Activity:
Work out how many lines of the data hold the string "agent", and reply with that number alone.

Items from a dataset:

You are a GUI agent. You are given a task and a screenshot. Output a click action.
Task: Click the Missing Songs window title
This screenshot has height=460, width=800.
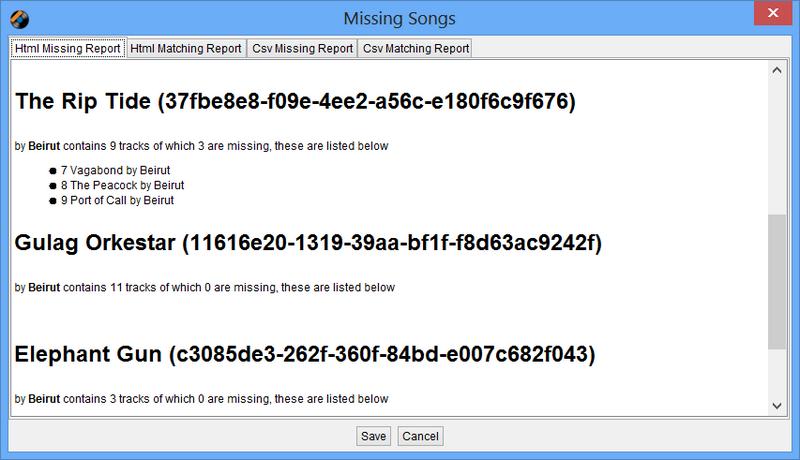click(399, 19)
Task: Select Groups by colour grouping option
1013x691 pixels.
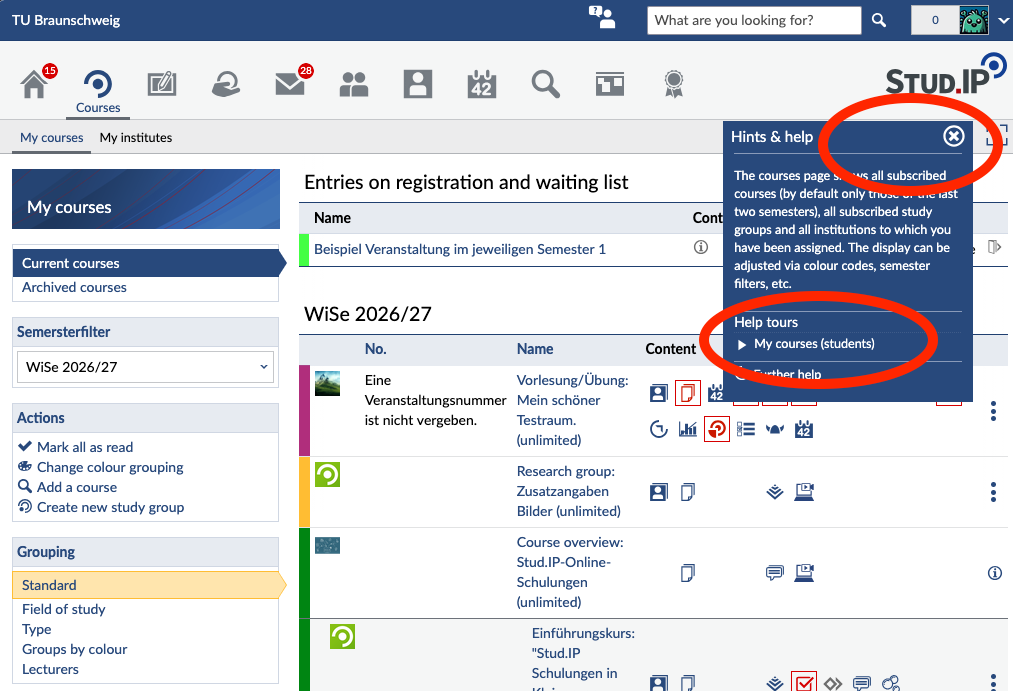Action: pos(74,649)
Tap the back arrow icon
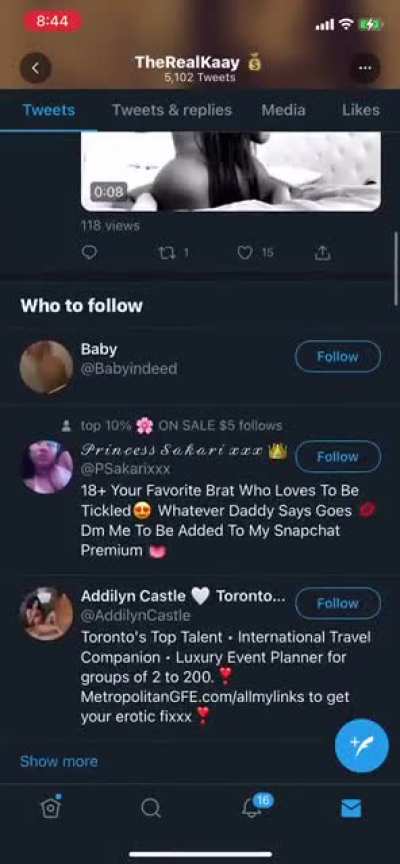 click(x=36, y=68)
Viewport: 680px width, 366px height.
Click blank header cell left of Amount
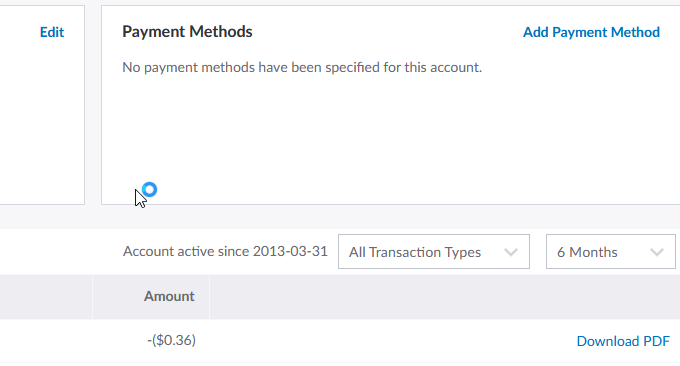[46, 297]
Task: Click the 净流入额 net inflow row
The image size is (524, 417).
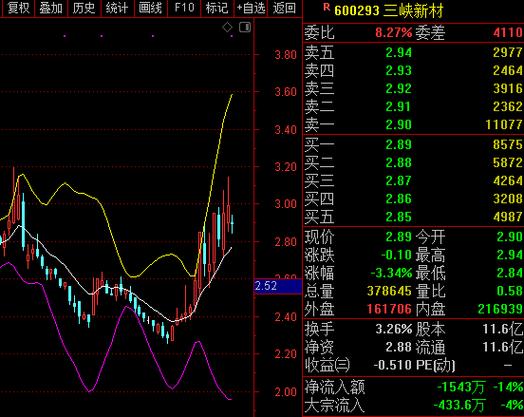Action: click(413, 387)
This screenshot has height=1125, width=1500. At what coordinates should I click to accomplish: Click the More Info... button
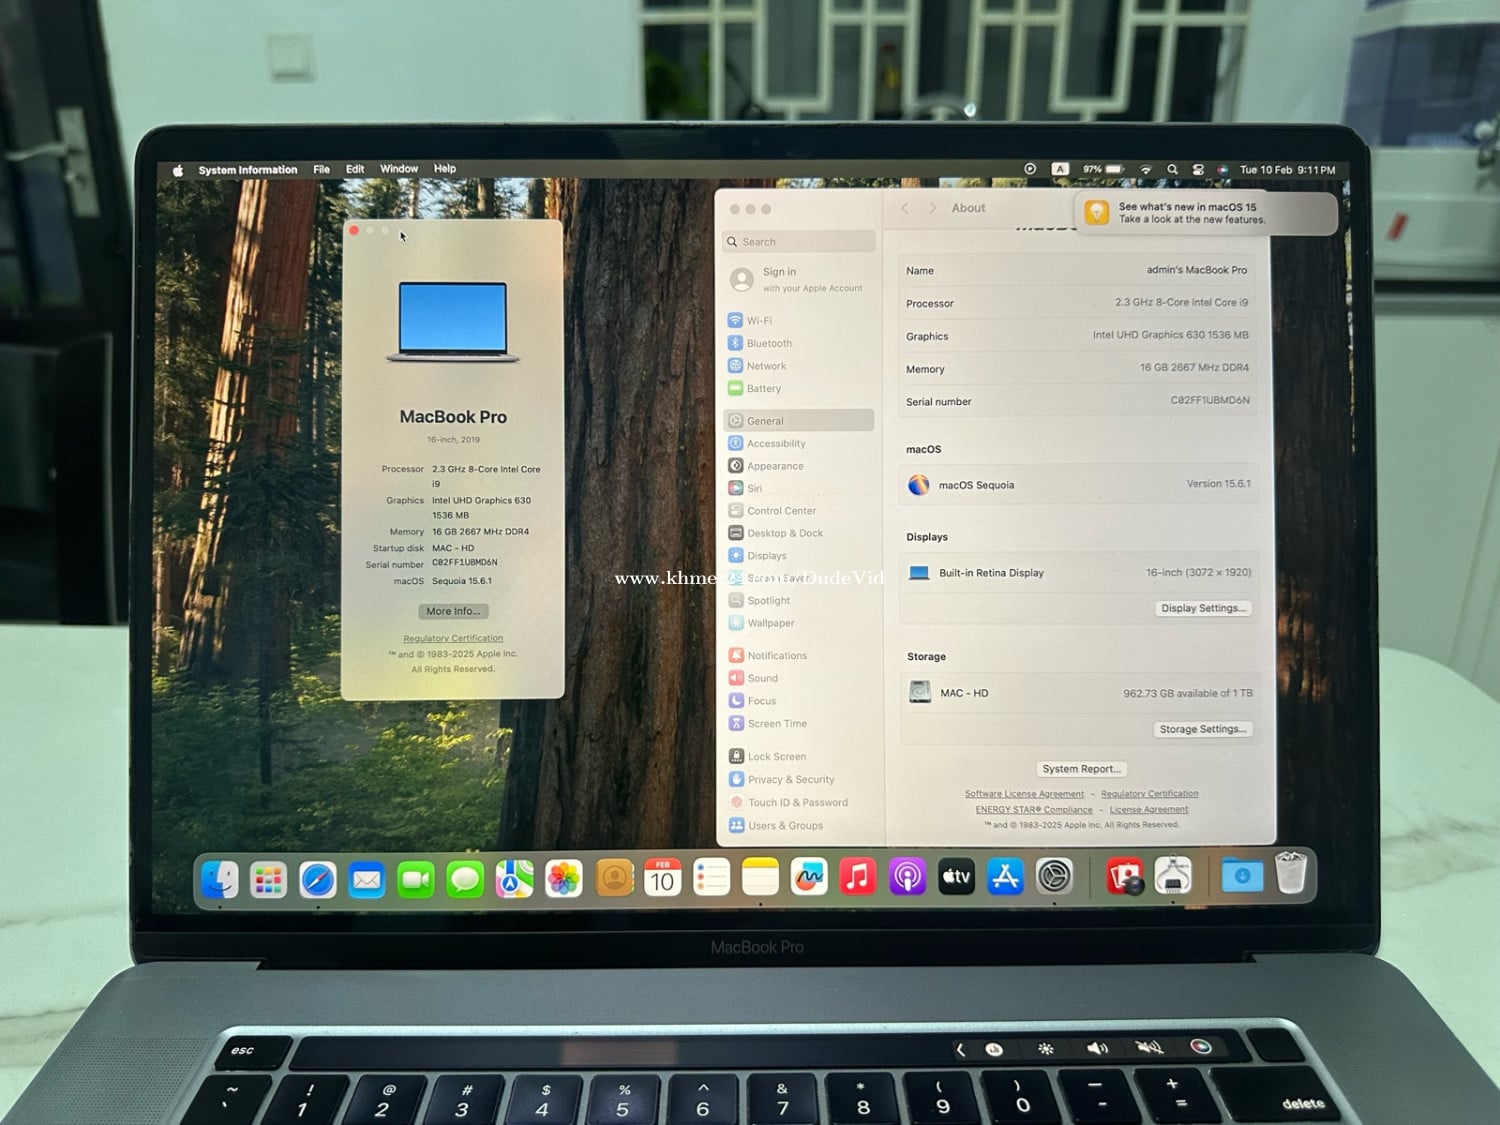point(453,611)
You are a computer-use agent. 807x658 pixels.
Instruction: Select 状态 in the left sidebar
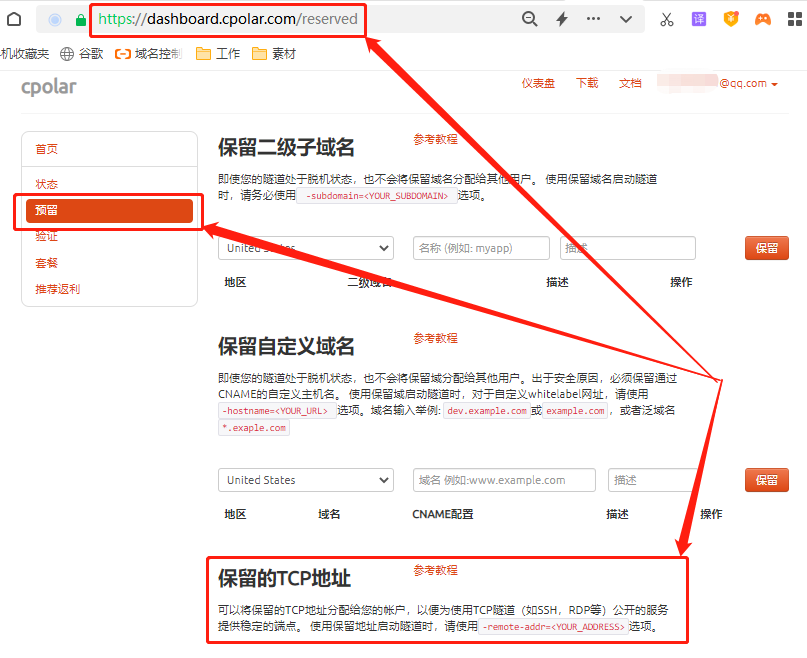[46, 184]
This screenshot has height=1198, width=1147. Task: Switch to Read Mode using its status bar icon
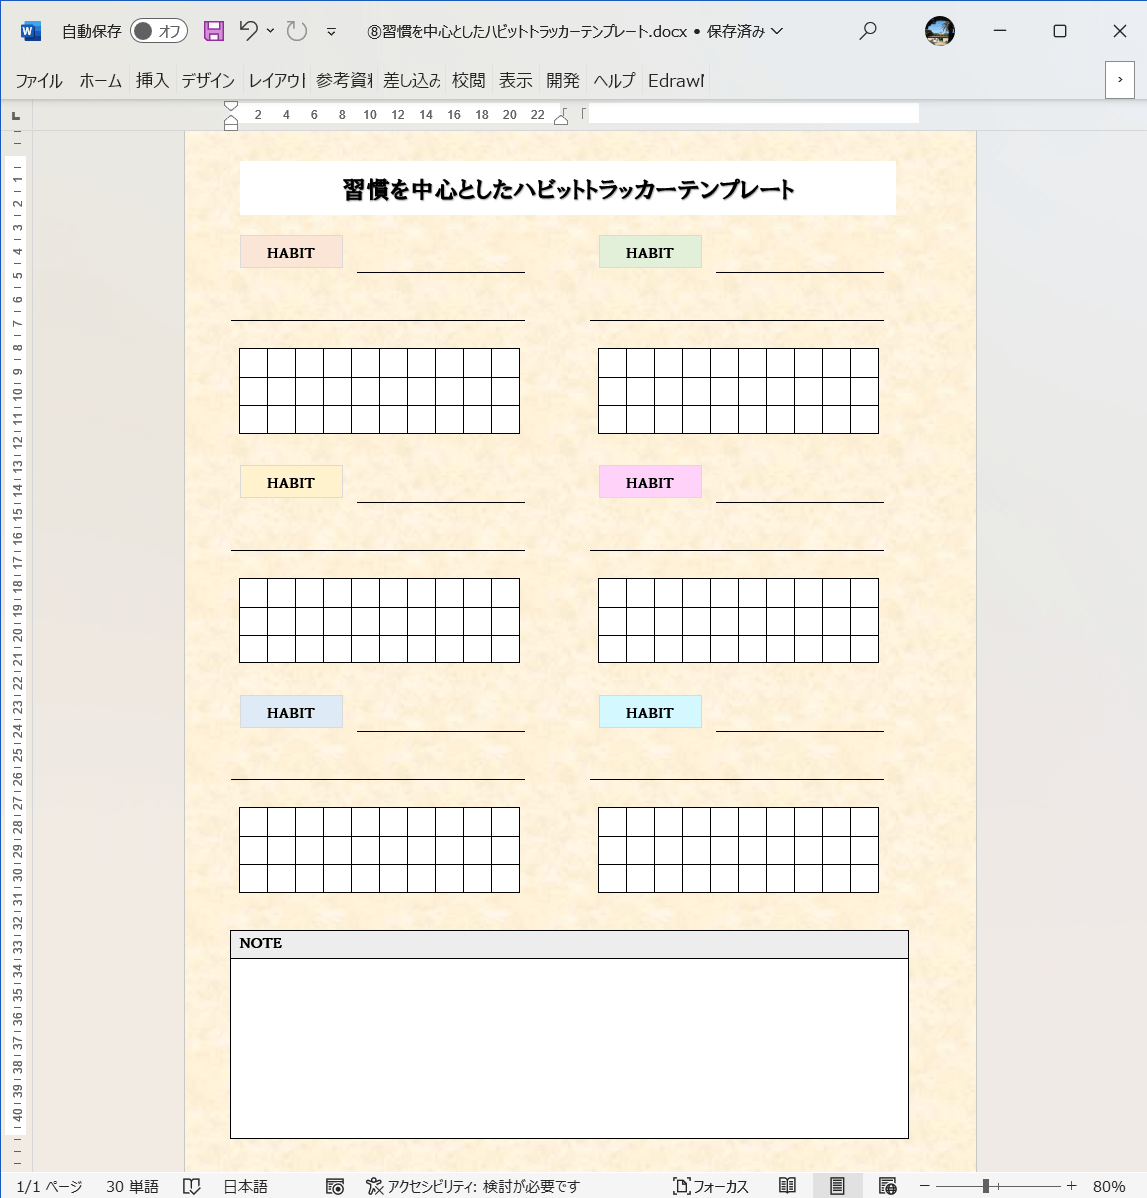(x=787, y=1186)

Your solution:
2